2-node system, each node has 32GB of memory.

2 gigantic (16GB) pages reserved at boot-time, both of which are
allocated from node 1.

SLUB notices this:

[    0.000000] SLUB: Unable to allocate memory from node 1
[    0.000000] SLUB: Allocating a useless per node structure in order to
be able to continue

After boot, user then did:

echo 24 > /proc/sys/vm/nr_hugepages

And tasks are stuck:

[<c0000000010980b8>] kexec_stack+0xb8/0x8000
[<c0000000000144d0>] .__switch_to+0x1c0/0x390
[<c0000000001ac708>] .throttle_direct_reclaim.isra.31+0x238/0x2c0
[<c0000000001b0b34>] .try_to_free_pages+0xb4/0x210
[<c0000000001a2f1c>] .__alloc_pages_nodemask+0x75c/0xb00
[<c0000000001eafb0>] .alloc_fresh_huge_page+0x70/0x150
[<c0000000001eb2d0>] .set_max_huge_pages.part.37+0x130/0x2f0
[<c0000000001eb7c8>] .hugetlb_sysctl_handler_common+0x168/0x180
[<c0000000002ae21c>] .proc_sys_call_handler+0xfc/0x120
[<c00000000021dcc0>] .vfs_write+0xe0/0x260
[<c00000000021e8c8>] .SyS_write+0x58/0xd0
[<c000000000009e7c>] syscall_exit+0x0/0x7c

[<c00000004f9334b0>] 0xc00000004f9334b0
[<c0000000000144d0>] .__switch_to+0x1c0/0x390
[<c0000000001ac708>] .throttle_direct_reclaim.isra.31+0x238/0x2c0
[<c0000000001b0b34>] .try_to_free_pages+0xb4/0x210
[<c0000000001a2f1c>] .__alloc_pages_nodemask+0x75c/0xb00
[<c0000000001eafb0>] .alloc_fresh_huge_page+0x70/0x150
[<c0000000001eb2d0>] .set_max_huge_pages.part.37+0x130/0x2f0
[<c0000000001eb7c8>] .hugetlb_sysctl_handler_common+0x168/0x180
[<c0000000002ae21c>] .proc_sys_call_handler+0xfc/0x120
[<c00000000021dcc0>] .vfs_write+0xe0/0x260
[<c00000000021e8c8>] .SyS_write+0x58/0xd0
[<c000000000009e7c>] syscall_exit+0x0/0x7c

[<c00000004f91f440>] 0xc00000004f91f440
[<c0000000000144d0>] .__switch_to+0x1c0/0x390
[<c0000000001ac708>] .throttle_direct_reclaim.isra.31+0x238/0x2c0
[<c0000000001b0b34>] .try_to_free_pages+0xb4/0x210
[<c0000000001a2f1c>] .__alloc_pages_nodemask+0x75c/0xb00
[<c0000000001eafb0>] .alloc_fresh_huge_page+0x70/0x150
[<c0000000001eb2d0>] .set_max_huge_pages.part.37+0x130/0x2f0
[<c0000000001eb54c>] .nr_hugepages_store_common.isra.39+0xbc/0x1b0
[<c0000000003662cc>] .kobj_attr_store+0x2c/0x50
[<c0000000002b2c2c>] .sysfs_write_file+0xec/0x1c0
[<c00000000021dcc0>] .vfs_write+0xe0/0x260
[<c00000000021e8c8>] .SyS_write+0x58/0xd0
[<c000000000009e7c>] syscall_exit+0x0/0x7c

kswapd1 is also pegged at this point at 100% cpu.

If we go in and manually:

echo 24 >
/sys/devices/system/node/node0/hugepages/hugepages-16384kB/nr_hugepages

rather than relying on the interleaving allocator from the sysctl, the
allocation succeeds (and the echo returns immediately).

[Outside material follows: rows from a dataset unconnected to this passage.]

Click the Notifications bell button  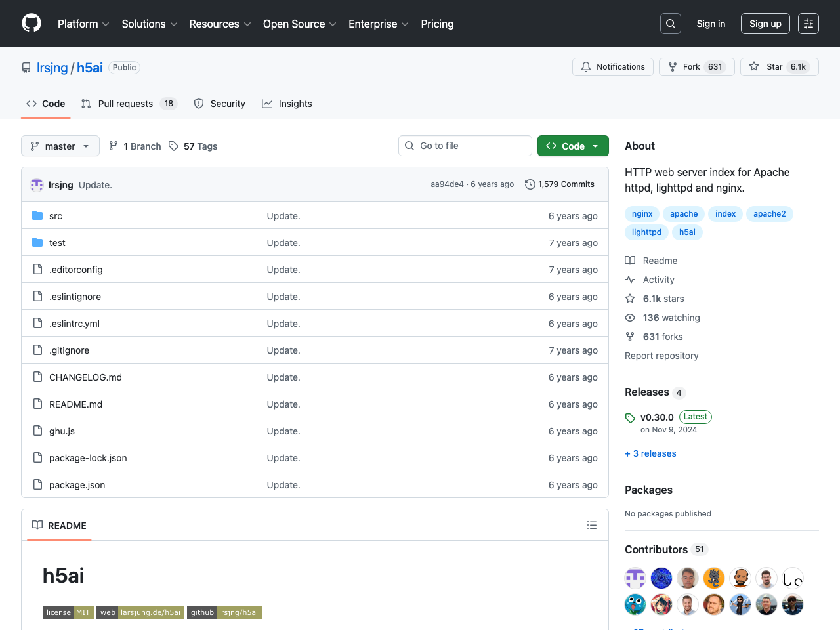tap(613, 67)
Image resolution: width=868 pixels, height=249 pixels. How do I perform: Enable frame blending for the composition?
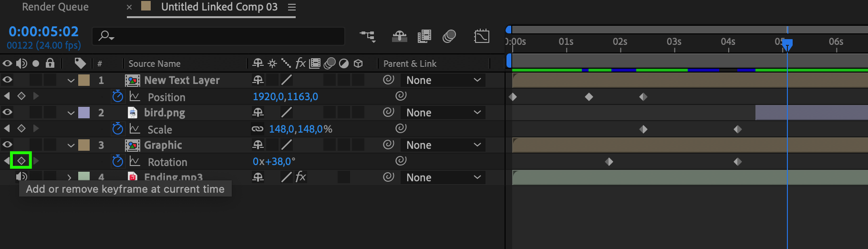point(424,36)
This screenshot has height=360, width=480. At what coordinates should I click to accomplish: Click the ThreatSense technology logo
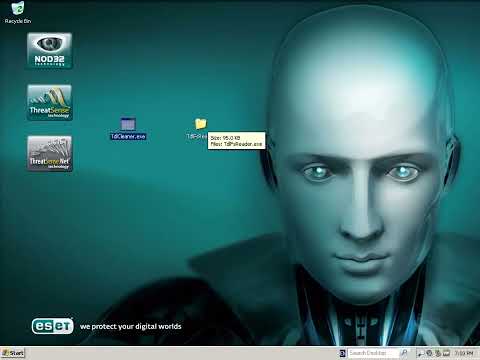pos(49,102)
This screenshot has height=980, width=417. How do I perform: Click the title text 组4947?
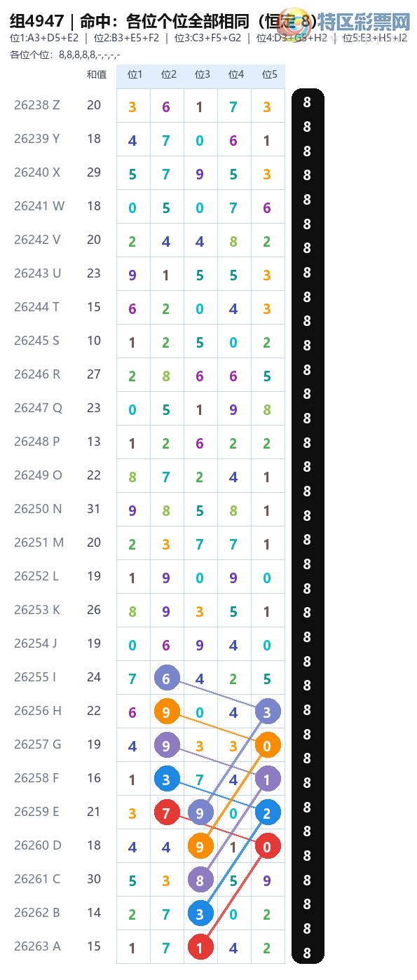coord(37,20)
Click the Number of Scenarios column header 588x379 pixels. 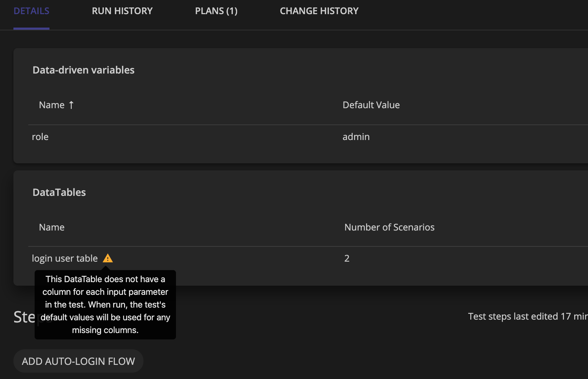389,227
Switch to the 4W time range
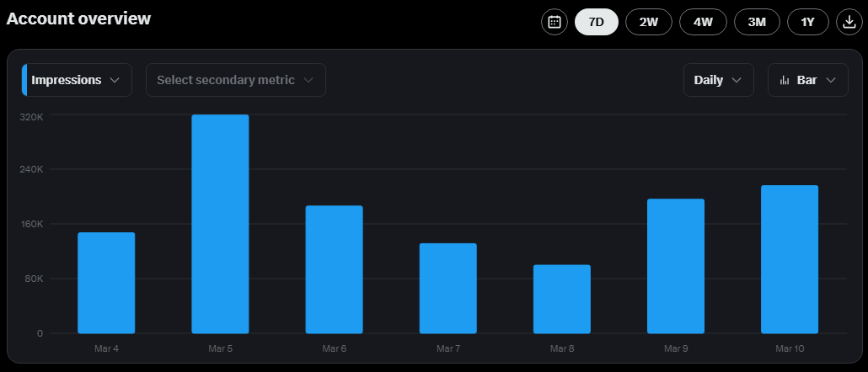The image size is (868, 372). point(703,22)
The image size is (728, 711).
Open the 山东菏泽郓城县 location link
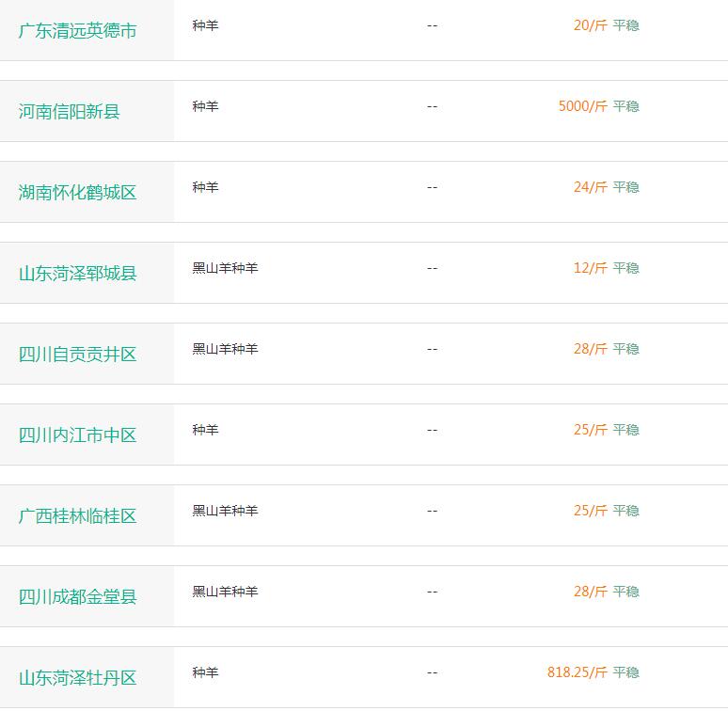coord(77,274)
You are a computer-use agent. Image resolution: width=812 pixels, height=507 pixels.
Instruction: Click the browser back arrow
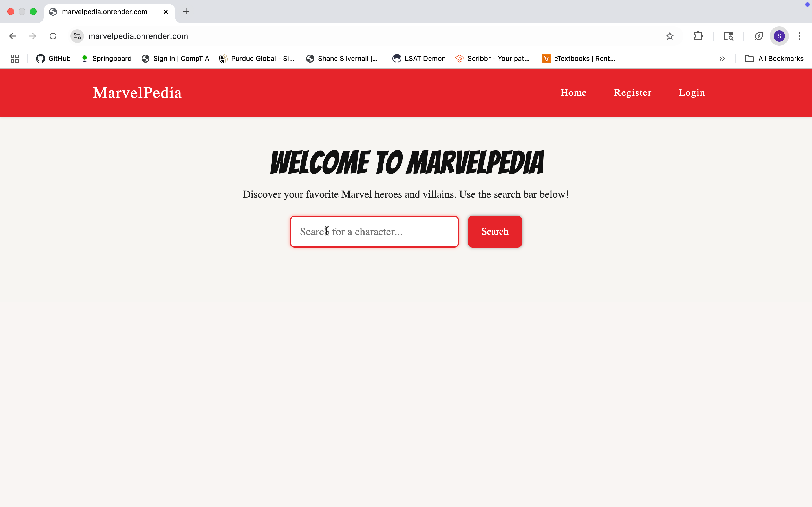tap(12, 36)
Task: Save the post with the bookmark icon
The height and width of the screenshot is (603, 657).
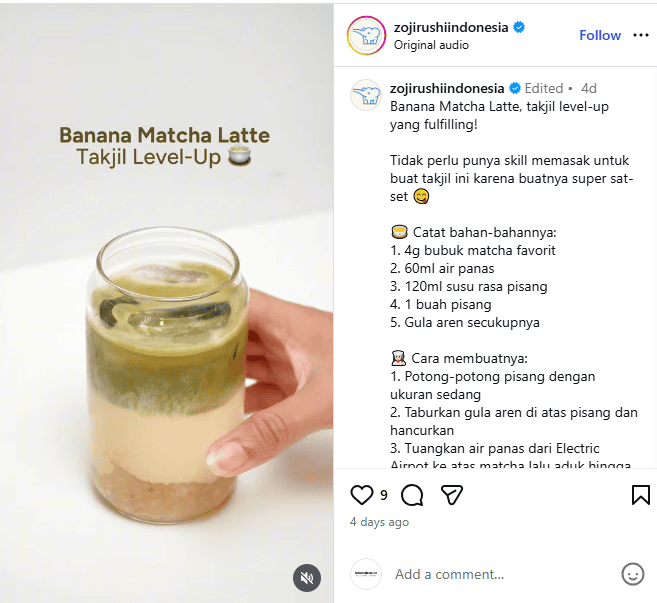Action: [641, 495]
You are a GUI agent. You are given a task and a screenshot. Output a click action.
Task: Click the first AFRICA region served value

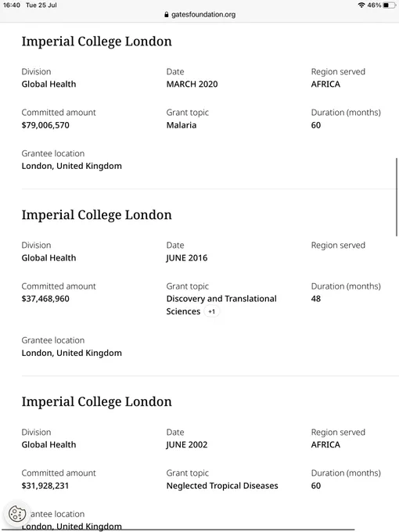[x=325, y=84]
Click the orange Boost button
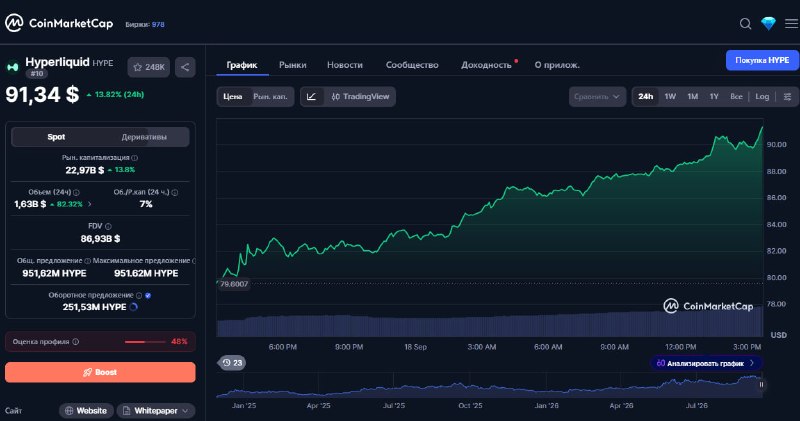This screenshot has height=421, width=800. pyautogui.click(x=100, y=372)
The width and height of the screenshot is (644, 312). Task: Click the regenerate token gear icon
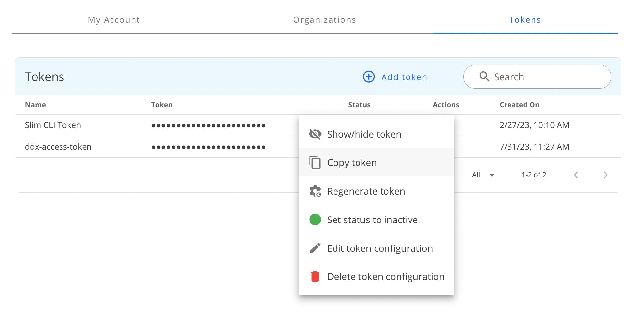pos(315,191)
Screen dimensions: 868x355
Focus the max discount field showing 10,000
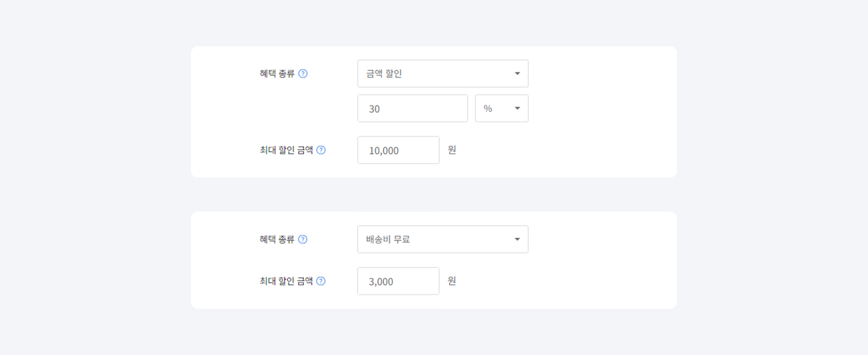(x=398, y=150)
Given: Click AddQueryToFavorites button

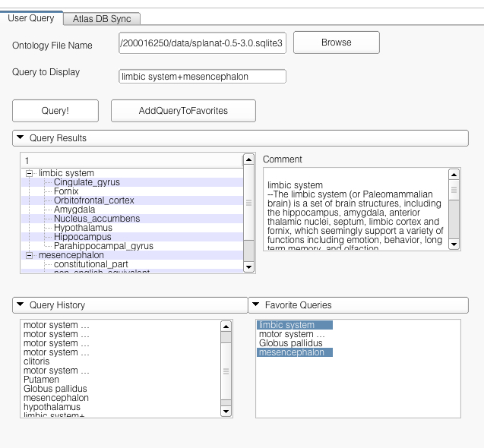Looking at the screenshot, I should (183, 111).
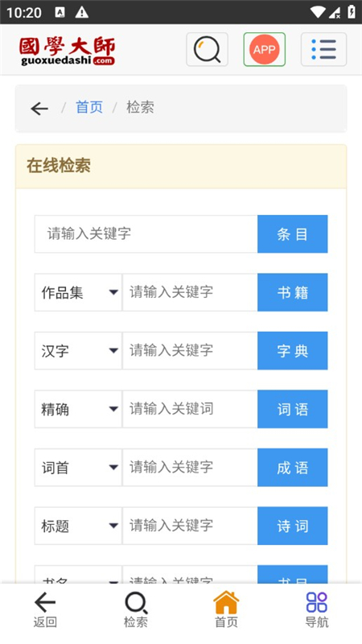
Task: Tap the 返回 back icon in bottom bar
Action: pyautogui.click(x=45, y=610)
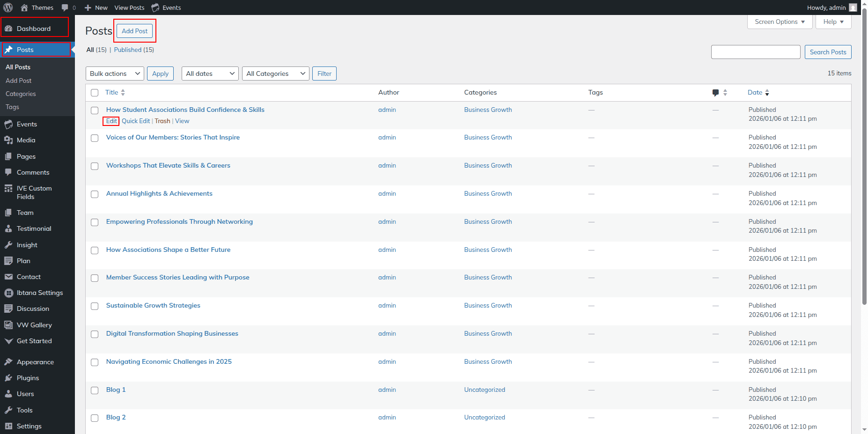The height and width of the screenshot is (434, 868).
Task: Click the WordPress logo icon in admin bar
Action: [x=8, y=7]
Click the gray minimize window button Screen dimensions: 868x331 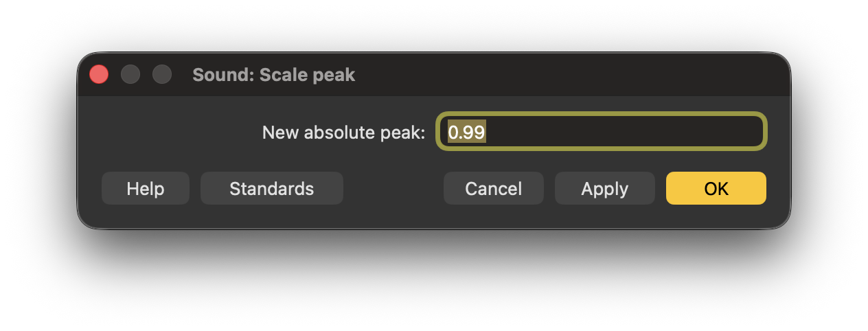130,74
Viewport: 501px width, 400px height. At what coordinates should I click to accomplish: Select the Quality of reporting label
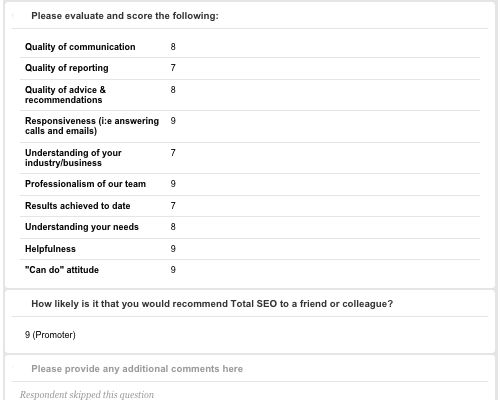click(x=67, y=68)
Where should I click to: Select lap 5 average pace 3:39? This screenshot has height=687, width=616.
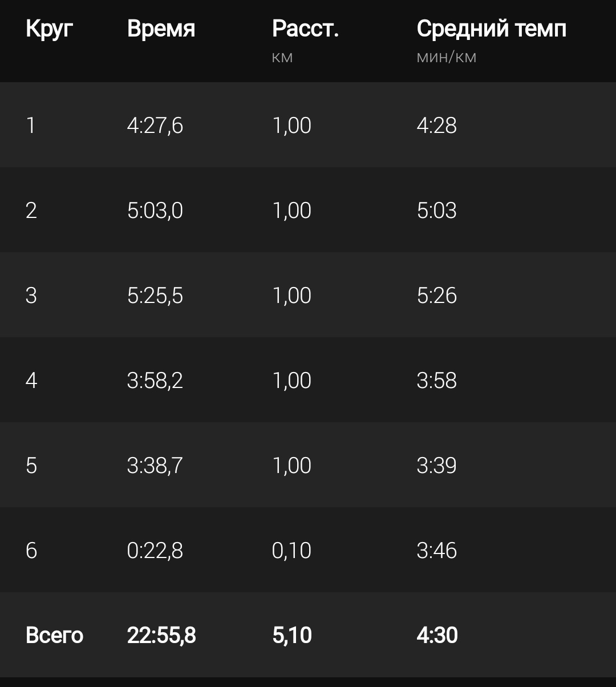[436, 466]
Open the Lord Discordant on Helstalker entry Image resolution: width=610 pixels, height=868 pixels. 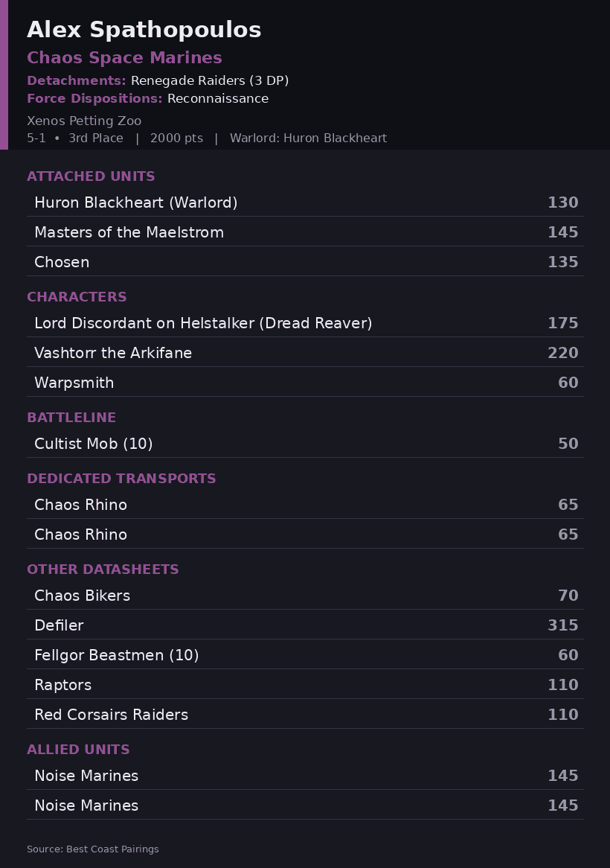305,323
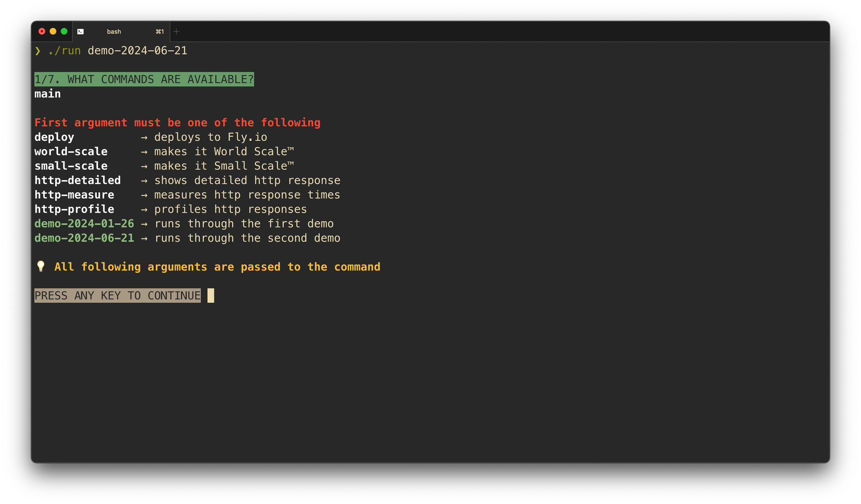Click the prompt chevron before ./run
This screenshot has height=504, width=861.
(38, 51)
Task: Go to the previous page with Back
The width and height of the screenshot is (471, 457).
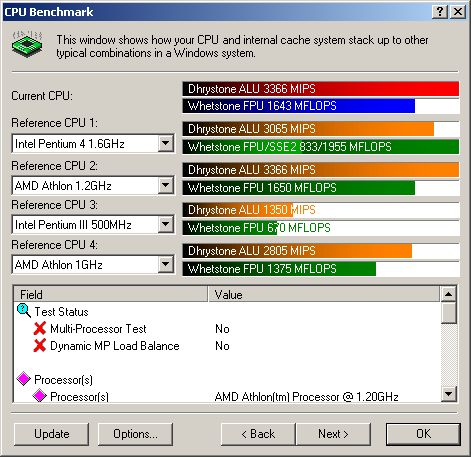Action: [258, 434]
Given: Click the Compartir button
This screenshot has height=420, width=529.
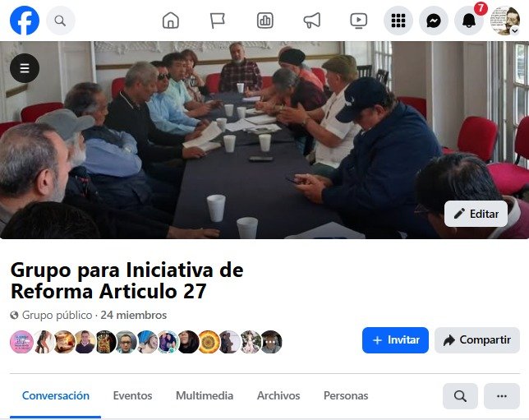Looking at the screenshot, I should (x=477, y=340).
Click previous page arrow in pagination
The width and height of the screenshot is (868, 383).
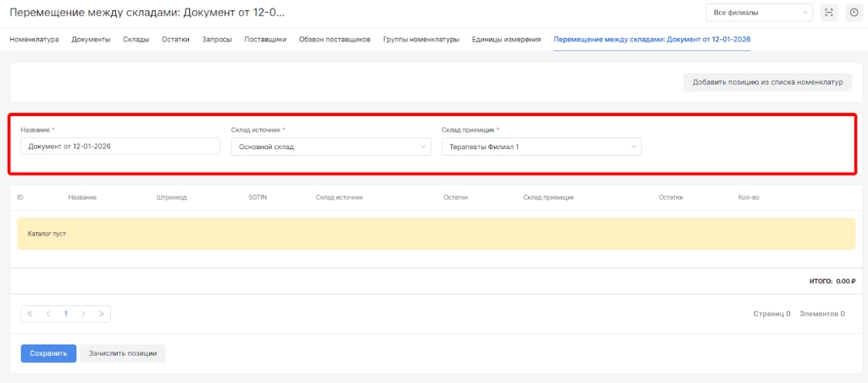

I think we are hitting the following:

mm/hugetlb.c::alloc_fresh_huge_page_node():

        page = alloc_pages_exact_node(nid,
                htlb_alloc_mask(h)|__GFP_COMP|__GFP_THISNODE|
                                                __GFP_REPEAT|__GFP_NOWARN,
                huge_page_order(h));

include/linux/gfp.h:

#define GFP_THISNODE    (__GFP_THISNODE | __GFP_NOWARN | __GFP_NORETRY)

and mm/page_alloc.c::__alloc_pages_slowpath():

        /*
         * GFP_THISNODE (meaning __GFP_THISNODE, __GFP_NORETRY and
         * __GFP_NOWARN set) should not cause reclaim since the subsystem
         * (f.e. slab) using GFP_THISNODE may choose to trigger reclaim
         * using a larger set of nodes after it has established that the
         * allowed per node queues are empty and that nodes are
         * over allocated.
         */
        if (IS_ENABLED(CONFIG_NUMA) &&
                        (gfp_mask & GFP_THISNODE) == GFP_THISNODE)
                goto nopage;

so we *do* reclaim in this callpath. Under my reading, since node1 is
exhausted, no matter how much work kswapd1 does, it will never reclaim
memory from node1 to satisfy a 16M page allocation request (or any
other, for that matter).

I see the following possible changes/fixes, but am unsure if
a) my analysis is right
b) which is best.

1) Since we did notice early in boot that (in this case) node 1 was
exhausted, perhaps we should mark it as such there somehow, and if a
__GFP_THISNODE allocation request comes through on such a node, we
immediately fallthrough to nopage?

2) There is the following check
        /*
         * For order > PAGE_ALLOC_COSTLY_ORDER, if __GFP_REPEAT is
         * specified, then we retry until we no longer reclaim any pages
         * (above), or we've reclaimed an order of pages at least as
         * large as the allocation's order. In both cases, if the
         * allocation still fails, we stop retrying.
         */
        if (gfp_mask & __GFP_REPEAT && pages_reclaimed < (1 << order))
                return 1;

I wonder if we should add a check to also be sure that the pages we are
reclaiming, if __GFP_THISNODE is set, are from the right node?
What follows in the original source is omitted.